▶ **TASK DESCRIPTION**
Please carry on the forum discussion below about the spatial order of timelike-separated events, picking up after its last post.

▶ **EXCERPT**
****

I Time-Like Events: Spatial Order Not Relevant?

[BLevine1985]

Hi, I'm having trouble understanding that for time-like events where the order of time is absolute, these events can be in different spatial orders depending on reference frame. Can someone provide an example please?

Thank you!

 

[Herman Trivilino]

What do you mean by "spatial order"?

If you are standing on the platform watching a train go by, you will observe that the front of the train passes the platform before the back of the train passes the platform. Moreover, you will see the front of the train before you see the back of the train.

If another train is passing this train, they will see the back of the train before they see the front of the train. If the people in that passing train consider themselves at rest, they will conclude that the other train is moving backwards. Yet, they will still agree that the front of the first train passed the platform before the back.

 

[BLevine1985]

Well in spacelike intervals the time order doesn't matter, since the events can't be causally linked. So I was wondering about the converse. In the time-like interval where the time order is absolute, what does that imply about the space order? Is there such a thing?

 

[DrGreg]

Well in spacelike intervals the time order doesn't matter, since the events can't be causally linked. So I was wondering about the converse. In the time-like interval where the time order is absolute, what does that imply about the space order? Is there such a thing?

If you are driving along a straight road from south to north and pass through a town at 2pm, then "the town at 1pm" occurs to the north of you and "the town at 3pm" occurs to the south of you.

If someone else is driving along the same road in the opposite direction from north to south and also passes through the town at 2pm, then "the town at 1pm" occurs to the south of them and "the town at 3pm" occurs to the north of them.

So you and the other person disagree on the spatial order of the two timelike-separated events, "the town at 1pm" and "the town at 3pm", i.e. on which event is to the north of the other event.

You don't need relativity for this, everything I've said is true in Newtonian physics as well.

 

[BLevine1985]

Thanks. I had a feeling it was one of those things that is so simple that you miss it, and yeah it turned out to be that.

 

[Dale]

what does that imply about the space order? Is there such a thing?

Space isn't ordered anyway.

 

[PeterDonis]

Space isn't ordered anyway.

3D space isn't, but a 1D spacelike line is. Note that @DrGreg carefully gave a 1D example in post #4.

 

[Ibix]

time-like events

You seem to have used the terms correctly later, so perhaps this is just a typo, but be aware that "time-like events" doesn't make sense. Events can be time-like separated, but are not themselves time-like, space-like or otherwise.

Space isn't ordered anyway.

In general I agree, although you can impose an ordering by picking one direction and only comparing displacement in that direction, as @DrGreg did. It's probably worth noting that the fact you have to restrict yourself to one dimension is why you see talk of time ordering (naturally one dimensional) but not much of spatial ordering.

 

[Dale]

3D space isn't, but a 1D spacelike line is. Note that @DrGreg carefully gave a 1D example in post #4.

Even for a 1D line I would disagree. Or at least the ordering is not natural. There is no natural sense in which a point on the left is smaller than a point on the right. You can artificially impose an ordering but there is no natural "arrow of space" like there is a natural arrow of time.

****

▶ **STORED RECORDS**
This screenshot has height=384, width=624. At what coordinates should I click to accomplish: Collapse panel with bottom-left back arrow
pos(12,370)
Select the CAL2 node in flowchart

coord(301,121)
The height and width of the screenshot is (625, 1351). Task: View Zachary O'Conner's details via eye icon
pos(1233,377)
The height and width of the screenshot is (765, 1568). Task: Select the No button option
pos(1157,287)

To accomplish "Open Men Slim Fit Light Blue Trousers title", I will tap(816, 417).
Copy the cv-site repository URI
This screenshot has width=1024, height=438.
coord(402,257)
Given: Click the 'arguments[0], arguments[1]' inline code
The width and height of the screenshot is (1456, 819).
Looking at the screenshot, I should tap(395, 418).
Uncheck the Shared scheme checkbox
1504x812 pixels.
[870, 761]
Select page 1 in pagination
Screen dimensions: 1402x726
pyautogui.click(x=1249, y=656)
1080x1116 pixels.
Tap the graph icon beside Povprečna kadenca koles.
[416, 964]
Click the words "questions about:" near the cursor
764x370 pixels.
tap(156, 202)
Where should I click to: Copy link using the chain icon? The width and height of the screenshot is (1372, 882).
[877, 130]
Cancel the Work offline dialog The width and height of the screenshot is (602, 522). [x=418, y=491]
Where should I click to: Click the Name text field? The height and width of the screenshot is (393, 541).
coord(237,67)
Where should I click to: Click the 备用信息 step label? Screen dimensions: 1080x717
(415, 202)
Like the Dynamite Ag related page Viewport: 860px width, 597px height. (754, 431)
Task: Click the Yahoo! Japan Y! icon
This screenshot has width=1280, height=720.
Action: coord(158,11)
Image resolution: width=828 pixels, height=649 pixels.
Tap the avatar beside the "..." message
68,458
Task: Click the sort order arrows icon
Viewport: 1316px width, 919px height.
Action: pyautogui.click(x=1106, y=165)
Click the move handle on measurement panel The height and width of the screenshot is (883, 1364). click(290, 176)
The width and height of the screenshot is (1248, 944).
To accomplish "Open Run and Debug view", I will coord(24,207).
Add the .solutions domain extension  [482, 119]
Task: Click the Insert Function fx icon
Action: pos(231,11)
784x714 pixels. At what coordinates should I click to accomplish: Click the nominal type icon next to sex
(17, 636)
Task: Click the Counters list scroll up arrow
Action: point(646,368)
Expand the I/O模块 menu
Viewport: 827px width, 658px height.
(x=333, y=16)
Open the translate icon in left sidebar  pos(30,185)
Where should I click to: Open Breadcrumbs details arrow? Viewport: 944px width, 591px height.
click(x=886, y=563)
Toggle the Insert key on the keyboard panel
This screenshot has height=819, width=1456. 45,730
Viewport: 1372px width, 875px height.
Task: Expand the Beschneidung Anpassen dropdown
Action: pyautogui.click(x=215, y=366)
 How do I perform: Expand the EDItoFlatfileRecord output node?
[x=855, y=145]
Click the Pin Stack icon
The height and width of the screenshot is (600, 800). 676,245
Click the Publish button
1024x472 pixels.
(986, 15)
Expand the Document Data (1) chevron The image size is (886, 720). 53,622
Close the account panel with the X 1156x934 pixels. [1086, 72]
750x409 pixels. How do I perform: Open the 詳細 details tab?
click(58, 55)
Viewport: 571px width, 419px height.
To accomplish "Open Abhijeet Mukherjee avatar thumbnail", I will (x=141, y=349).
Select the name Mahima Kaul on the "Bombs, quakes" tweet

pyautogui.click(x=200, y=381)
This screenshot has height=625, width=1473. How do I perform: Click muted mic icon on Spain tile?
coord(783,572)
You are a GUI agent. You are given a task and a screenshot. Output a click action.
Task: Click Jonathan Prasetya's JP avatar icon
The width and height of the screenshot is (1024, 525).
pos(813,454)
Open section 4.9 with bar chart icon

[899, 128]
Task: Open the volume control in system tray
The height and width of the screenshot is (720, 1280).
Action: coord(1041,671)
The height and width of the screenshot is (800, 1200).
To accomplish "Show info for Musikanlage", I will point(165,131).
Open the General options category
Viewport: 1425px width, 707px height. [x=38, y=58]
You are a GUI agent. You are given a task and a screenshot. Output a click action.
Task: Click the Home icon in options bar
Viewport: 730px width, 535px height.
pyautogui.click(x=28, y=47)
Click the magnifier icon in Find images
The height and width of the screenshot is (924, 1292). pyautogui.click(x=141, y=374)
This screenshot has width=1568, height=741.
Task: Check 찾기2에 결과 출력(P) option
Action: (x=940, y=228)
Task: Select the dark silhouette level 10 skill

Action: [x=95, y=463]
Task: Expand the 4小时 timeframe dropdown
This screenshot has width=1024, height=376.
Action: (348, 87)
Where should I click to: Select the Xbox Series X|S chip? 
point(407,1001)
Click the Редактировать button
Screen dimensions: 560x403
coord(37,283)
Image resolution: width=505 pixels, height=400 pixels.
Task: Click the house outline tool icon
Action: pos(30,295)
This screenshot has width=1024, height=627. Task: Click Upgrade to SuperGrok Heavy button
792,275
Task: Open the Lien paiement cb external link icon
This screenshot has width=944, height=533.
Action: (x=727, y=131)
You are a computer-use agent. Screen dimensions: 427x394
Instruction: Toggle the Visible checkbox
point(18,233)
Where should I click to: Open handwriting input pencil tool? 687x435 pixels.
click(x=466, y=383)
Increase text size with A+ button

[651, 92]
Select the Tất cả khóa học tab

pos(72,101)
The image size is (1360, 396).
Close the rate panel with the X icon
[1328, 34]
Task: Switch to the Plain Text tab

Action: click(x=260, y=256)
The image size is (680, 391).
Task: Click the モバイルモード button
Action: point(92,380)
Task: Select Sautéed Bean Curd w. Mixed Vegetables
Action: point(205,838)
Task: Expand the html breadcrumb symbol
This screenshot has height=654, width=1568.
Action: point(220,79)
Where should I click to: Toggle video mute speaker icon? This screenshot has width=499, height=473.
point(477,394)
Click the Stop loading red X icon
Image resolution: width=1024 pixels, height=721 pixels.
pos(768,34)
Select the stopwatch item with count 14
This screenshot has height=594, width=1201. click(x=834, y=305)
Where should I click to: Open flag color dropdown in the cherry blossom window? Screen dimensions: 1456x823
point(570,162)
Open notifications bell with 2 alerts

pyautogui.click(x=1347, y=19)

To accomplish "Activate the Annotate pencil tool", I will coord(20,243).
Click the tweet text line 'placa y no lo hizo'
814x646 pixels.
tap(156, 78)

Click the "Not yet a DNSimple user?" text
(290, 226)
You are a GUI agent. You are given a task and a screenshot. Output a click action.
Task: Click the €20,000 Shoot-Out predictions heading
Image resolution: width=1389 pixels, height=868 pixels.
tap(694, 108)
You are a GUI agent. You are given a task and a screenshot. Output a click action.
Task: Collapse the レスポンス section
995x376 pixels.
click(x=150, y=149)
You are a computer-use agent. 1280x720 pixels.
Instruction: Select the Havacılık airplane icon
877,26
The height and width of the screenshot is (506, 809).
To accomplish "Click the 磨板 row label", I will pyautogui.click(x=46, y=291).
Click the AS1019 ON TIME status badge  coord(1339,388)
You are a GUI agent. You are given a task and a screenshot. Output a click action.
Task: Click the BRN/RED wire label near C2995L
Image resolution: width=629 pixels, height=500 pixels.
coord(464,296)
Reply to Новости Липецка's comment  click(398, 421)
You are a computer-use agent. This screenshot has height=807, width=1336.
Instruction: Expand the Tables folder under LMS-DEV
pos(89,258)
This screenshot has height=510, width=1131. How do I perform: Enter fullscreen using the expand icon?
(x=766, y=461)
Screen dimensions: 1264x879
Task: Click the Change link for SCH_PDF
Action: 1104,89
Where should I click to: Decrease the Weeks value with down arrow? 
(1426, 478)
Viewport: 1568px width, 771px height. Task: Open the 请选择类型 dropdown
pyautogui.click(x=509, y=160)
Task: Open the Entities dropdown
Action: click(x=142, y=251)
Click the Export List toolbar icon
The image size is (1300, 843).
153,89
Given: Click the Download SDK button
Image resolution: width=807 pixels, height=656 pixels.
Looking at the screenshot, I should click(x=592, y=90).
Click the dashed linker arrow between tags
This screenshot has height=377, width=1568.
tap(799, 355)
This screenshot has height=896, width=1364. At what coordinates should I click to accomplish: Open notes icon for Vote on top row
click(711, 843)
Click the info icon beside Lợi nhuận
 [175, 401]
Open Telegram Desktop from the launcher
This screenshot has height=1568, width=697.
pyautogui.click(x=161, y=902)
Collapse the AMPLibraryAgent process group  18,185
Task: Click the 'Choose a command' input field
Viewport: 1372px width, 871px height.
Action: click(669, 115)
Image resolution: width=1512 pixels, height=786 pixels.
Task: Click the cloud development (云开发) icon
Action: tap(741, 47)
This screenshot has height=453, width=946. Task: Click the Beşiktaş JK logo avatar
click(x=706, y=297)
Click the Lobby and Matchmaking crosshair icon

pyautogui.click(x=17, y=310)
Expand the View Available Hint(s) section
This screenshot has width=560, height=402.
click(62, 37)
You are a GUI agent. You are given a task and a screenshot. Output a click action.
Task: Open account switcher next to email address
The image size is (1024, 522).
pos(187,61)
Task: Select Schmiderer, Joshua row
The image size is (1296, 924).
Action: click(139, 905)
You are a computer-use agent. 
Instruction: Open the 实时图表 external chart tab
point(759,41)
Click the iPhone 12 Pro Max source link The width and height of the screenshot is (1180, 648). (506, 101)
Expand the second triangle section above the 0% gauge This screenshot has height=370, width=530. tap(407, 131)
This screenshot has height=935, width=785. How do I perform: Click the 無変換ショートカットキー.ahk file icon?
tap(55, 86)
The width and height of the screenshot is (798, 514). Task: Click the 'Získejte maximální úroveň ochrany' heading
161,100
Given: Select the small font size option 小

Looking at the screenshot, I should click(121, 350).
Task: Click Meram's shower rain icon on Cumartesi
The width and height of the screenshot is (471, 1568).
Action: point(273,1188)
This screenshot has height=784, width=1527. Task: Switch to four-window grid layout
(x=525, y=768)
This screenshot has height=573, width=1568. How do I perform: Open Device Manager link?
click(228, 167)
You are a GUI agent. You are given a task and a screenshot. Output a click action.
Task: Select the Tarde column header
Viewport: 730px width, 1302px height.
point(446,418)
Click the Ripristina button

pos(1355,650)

****

▶ **TASK ANSWER**
 

[PeterDonis]

the ordering is not natural. There is no natural sense in which a point on the left is smaller than a point on the right

The timelike ordering is not "smaller than" and "larger than"; it is "before" and "after". These are symmetric in the same way that "north of" and "south of" are in @DrGreg's example. You don't have to have a concept of "size" of items to have an ordering. You just have to have a relation that satisfies the properties of an ordering relation.

 

[Dale]

The timelike ordering is not "smaller than" and "larger than"; it is "before" and "after". These are symmetric in the same way that "north of" and "south of" are

The second law of thermo disagrees about the symmetry of "before" and "after".

 

[PeterDonis]

The second law of thermo disagrees about the symmetry of "before" and "after".

But the second law of thermo is not something you can derive from Minkowski spacetime and its geometry. As far as the latter is concerned, "before" and "after" are symmetric.

 

[Dale]

But the second law of thermo is not something you can derive from Minkowski spacetime and its geometry. As far as the latter is concerned, "before" and "after" are symmetric.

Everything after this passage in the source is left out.